**Task to complete:** Could you return each line of the material that has "agent" in it?

**Record set:**
______________________________

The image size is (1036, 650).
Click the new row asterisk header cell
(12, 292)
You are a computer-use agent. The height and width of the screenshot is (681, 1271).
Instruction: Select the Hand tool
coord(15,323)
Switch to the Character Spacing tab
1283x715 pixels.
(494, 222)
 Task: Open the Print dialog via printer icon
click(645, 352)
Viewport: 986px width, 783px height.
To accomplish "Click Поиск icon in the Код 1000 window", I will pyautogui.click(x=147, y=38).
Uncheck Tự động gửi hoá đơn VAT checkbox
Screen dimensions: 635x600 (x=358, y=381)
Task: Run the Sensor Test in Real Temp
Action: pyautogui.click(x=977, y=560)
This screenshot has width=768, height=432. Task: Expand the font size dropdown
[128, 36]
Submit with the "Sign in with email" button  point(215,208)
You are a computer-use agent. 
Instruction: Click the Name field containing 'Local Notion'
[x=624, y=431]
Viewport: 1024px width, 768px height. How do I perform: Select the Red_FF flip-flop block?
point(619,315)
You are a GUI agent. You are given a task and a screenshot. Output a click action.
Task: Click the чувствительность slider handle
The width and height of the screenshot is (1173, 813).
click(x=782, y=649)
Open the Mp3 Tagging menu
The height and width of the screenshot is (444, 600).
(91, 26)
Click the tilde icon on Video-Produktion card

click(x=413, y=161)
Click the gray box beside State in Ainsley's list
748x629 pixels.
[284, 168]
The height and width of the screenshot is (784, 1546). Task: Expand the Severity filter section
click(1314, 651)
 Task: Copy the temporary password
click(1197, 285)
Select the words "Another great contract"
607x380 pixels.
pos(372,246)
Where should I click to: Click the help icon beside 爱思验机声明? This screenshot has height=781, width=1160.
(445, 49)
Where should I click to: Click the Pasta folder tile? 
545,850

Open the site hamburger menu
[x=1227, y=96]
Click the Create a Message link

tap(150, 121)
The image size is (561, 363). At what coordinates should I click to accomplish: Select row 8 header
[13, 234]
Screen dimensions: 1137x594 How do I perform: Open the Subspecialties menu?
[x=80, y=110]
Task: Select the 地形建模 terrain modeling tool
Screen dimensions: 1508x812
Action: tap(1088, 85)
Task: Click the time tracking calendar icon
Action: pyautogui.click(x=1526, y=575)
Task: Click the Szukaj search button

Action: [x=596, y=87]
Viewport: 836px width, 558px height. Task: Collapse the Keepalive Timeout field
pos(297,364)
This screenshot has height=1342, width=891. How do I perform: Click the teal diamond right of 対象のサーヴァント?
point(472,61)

______________________________

**Answer to this problem:**
You are a computer-use agent. The height and width of the screenshot is (681, 1271).
You are a computer-use agent. 
You are a GUI agent. You are given a task and a screenshot. Output a click action.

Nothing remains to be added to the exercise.